For much of his career, Tom worked as a librarian, being director of the Music and Dance Library at The Ohio State University for more than two decades. He was also one of the founding members of the Guitar Foundation of America (1973), whose journal Soundboard is well known to guitarists worldwide. In 2015, he also created a special annual edition, entitled Soundboard Scholar, which concentrated more exclusively on historical research.
The Consortium for Guitar Research has now been in existence for more than a decade, and the death of a member is one of the sad inevitabilities of life. But Tom leaves behind him a legacy of scholarship that sets the standard for the rest of us, as well as many fond memories of a funny, warm, and exemplary colleague.
Paul Sparks

First Consortium Research Prize to Luca Soattin

In 2021 the Consortium Research prize was awarded for the first time, to Luca Soattin for his research on the largely unexplored transitional guitar of five single strings. The prize is meant to encourage the sharing of for new facts, thoughts, and findings in the field of the classical guitar.

Luca’s winning article, ‘Were all guitars of the nineteenth century ‘Romantic’? A study of iconography and organology in the 18th and 19th century’ can be found here:

The Andrew Britton Fellow for 2021

The Andrew Britton Fellow for 2021 is Romaric Martin (France). 

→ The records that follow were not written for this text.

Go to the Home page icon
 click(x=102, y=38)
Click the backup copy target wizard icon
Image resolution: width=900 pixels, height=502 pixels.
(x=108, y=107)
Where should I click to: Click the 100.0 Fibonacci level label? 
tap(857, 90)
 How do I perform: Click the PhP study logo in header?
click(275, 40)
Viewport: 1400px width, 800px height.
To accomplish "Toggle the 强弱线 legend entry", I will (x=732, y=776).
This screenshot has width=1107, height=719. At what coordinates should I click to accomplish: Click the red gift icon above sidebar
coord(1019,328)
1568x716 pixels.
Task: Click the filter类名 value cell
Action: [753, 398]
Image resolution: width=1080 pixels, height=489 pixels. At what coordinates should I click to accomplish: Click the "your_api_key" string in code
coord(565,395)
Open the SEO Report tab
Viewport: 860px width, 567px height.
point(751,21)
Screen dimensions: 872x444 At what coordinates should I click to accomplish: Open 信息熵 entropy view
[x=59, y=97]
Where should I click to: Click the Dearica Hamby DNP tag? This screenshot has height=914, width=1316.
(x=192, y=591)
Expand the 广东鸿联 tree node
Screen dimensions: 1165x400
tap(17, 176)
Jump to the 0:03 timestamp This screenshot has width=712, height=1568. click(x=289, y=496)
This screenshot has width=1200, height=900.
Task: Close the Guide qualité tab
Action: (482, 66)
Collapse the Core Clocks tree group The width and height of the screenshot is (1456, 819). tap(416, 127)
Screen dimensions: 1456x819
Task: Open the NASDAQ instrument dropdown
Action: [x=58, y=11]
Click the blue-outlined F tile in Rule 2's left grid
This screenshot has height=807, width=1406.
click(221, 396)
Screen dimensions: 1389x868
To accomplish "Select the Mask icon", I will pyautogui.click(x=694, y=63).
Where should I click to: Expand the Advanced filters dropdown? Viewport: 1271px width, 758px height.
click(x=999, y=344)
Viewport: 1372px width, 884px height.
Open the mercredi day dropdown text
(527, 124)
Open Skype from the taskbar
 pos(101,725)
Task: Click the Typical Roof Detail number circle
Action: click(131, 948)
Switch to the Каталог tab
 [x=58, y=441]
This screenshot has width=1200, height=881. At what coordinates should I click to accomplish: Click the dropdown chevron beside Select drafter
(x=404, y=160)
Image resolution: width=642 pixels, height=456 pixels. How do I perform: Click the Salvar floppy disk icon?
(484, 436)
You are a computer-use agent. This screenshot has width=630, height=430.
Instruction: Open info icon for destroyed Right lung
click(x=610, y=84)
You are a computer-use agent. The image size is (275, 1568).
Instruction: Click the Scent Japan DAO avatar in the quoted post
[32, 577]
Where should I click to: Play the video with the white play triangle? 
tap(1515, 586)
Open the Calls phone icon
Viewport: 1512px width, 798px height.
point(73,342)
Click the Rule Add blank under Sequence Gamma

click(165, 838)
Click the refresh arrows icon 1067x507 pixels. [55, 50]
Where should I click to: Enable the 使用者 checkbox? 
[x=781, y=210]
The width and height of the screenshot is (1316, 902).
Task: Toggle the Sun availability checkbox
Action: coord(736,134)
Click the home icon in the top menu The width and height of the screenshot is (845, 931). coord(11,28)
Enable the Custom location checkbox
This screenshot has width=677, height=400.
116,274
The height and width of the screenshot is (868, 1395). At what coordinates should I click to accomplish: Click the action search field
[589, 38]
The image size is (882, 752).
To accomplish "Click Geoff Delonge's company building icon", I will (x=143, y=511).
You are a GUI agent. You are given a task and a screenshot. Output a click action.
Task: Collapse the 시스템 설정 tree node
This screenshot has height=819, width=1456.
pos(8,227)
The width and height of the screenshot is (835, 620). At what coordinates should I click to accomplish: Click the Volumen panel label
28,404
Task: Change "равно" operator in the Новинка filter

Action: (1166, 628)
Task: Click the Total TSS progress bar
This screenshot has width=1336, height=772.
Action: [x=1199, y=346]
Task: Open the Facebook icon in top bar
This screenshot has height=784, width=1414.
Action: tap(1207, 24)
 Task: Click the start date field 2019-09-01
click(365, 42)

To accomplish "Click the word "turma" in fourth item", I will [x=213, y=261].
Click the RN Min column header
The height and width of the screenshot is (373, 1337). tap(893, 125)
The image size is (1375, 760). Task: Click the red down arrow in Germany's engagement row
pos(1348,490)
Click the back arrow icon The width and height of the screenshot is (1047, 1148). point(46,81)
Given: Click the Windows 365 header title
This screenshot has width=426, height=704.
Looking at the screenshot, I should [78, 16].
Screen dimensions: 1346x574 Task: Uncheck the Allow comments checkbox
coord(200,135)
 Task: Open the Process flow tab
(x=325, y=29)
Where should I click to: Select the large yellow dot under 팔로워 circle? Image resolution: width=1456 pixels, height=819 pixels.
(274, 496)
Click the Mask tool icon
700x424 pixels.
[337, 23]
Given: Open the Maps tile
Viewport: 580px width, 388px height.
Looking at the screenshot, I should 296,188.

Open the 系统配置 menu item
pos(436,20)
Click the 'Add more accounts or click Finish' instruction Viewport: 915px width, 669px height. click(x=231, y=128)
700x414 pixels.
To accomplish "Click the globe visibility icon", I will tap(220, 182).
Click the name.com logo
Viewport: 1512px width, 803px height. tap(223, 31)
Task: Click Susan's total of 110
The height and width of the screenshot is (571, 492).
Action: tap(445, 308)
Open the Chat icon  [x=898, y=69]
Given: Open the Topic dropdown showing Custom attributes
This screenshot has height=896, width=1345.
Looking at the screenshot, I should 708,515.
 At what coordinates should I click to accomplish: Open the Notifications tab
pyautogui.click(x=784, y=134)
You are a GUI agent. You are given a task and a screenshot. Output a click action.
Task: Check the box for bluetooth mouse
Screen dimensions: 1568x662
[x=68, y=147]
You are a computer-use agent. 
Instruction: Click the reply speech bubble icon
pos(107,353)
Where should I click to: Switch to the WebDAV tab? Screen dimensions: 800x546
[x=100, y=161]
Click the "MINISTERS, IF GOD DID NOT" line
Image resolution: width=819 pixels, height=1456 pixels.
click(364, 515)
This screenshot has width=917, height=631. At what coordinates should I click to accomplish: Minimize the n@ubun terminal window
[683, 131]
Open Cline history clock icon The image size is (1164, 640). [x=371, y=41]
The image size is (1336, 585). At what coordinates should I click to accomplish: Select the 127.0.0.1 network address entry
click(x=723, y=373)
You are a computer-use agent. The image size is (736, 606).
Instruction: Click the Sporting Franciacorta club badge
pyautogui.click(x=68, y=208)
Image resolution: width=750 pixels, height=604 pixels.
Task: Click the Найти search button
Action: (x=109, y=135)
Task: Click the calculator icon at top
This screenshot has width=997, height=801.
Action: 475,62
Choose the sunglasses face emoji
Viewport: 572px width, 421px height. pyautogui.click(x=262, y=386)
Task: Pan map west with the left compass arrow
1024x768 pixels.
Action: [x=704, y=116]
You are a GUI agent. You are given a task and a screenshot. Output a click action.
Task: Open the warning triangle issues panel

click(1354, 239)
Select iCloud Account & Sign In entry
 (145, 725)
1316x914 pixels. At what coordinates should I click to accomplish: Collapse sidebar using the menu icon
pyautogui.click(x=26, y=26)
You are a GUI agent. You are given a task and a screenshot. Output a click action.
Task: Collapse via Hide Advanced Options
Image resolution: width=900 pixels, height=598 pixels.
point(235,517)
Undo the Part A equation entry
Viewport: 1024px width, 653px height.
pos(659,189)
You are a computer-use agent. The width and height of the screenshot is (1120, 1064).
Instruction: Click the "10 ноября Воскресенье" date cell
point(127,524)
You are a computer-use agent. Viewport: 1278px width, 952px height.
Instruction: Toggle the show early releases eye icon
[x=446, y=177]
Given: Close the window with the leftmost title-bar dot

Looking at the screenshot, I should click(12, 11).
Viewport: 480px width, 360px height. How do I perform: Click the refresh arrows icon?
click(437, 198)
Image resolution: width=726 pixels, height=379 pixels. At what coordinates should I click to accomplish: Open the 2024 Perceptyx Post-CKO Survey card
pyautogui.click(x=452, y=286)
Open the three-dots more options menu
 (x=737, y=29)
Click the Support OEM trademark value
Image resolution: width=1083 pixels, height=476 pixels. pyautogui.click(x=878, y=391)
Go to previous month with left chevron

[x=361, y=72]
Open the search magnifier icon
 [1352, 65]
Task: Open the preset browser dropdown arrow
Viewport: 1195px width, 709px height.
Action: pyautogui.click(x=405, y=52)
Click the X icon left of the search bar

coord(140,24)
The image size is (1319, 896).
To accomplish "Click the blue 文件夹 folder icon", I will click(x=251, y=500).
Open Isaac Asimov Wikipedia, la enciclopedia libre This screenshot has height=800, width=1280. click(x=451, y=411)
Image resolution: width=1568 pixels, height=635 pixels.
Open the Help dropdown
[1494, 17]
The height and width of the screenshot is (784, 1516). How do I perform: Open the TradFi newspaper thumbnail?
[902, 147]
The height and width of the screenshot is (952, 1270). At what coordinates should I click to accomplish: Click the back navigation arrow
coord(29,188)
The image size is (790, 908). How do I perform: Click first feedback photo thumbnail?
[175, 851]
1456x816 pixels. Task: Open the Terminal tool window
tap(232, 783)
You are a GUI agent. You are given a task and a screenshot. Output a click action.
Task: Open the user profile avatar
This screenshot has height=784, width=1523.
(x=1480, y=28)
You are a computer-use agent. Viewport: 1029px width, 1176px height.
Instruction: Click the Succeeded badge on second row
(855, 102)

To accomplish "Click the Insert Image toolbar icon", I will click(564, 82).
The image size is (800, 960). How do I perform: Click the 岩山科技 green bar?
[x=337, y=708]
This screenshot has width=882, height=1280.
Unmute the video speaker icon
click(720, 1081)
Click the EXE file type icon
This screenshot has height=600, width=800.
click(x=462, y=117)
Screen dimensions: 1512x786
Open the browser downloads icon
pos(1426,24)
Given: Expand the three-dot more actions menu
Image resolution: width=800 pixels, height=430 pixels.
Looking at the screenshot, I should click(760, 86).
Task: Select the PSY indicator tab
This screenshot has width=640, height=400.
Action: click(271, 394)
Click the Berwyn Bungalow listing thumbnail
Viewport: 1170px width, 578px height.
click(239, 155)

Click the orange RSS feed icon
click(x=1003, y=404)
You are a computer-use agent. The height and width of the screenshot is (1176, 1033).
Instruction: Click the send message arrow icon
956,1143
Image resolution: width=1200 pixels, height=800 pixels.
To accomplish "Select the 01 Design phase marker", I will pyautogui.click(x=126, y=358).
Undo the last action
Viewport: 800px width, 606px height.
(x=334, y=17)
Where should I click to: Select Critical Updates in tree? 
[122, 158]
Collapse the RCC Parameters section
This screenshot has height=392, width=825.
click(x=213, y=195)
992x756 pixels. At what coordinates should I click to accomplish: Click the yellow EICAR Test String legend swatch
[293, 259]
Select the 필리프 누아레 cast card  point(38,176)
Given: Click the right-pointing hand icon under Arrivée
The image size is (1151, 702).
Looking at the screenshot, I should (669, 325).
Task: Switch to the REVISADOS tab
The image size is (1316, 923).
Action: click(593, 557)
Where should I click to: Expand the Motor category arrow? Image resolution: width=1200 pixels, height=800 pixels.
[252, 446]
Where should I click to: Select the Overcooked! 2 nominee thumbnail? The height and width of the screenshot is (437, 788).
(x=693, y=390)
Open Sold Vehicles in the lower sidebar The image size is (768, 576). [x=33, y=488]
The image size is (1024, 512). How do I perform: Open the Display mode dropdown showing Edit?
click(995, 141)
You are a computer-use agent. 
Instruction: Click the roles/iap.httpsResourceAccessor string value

After obtaining, in 2011, the first prize in guitar and chamber music at the Conservatoire de Bordeaux in the class of Olivier Chassain, he continued his studies at the Pôle Supérieur de Spectacle Vivant in Rennes where he studied with Hervé Merlin, Pablo Marquez, Roberto Aussel, Michel Grizard and Francisco Bernier. In 2015, he completed his Bachelor’s degree with the Diplôme National Supérieur Professionnel de Musique and finished, the following year, his training for the Diplôme d’Etat de professeur de guitare at the Centre d’Etudes Supérieures de Musique et de Danse de Poitou-Charentes.

Working with Bruno Marlat since 2009, Romaric specializes in romantic guitar and obtained in 2017 a master’s degree in early music at the Centre d’Etudes Supérieures de Musique et de Danse de Poitou-Charentes and at the University of Poitiers. During this training he was introduced to baroque guitar and continuo with Beatrice Pornon and Pascal Dubreuil.

The Consortium was especially taken with Romaric’s proposed research into The French guitarist and composer François Doisy (1748-1806).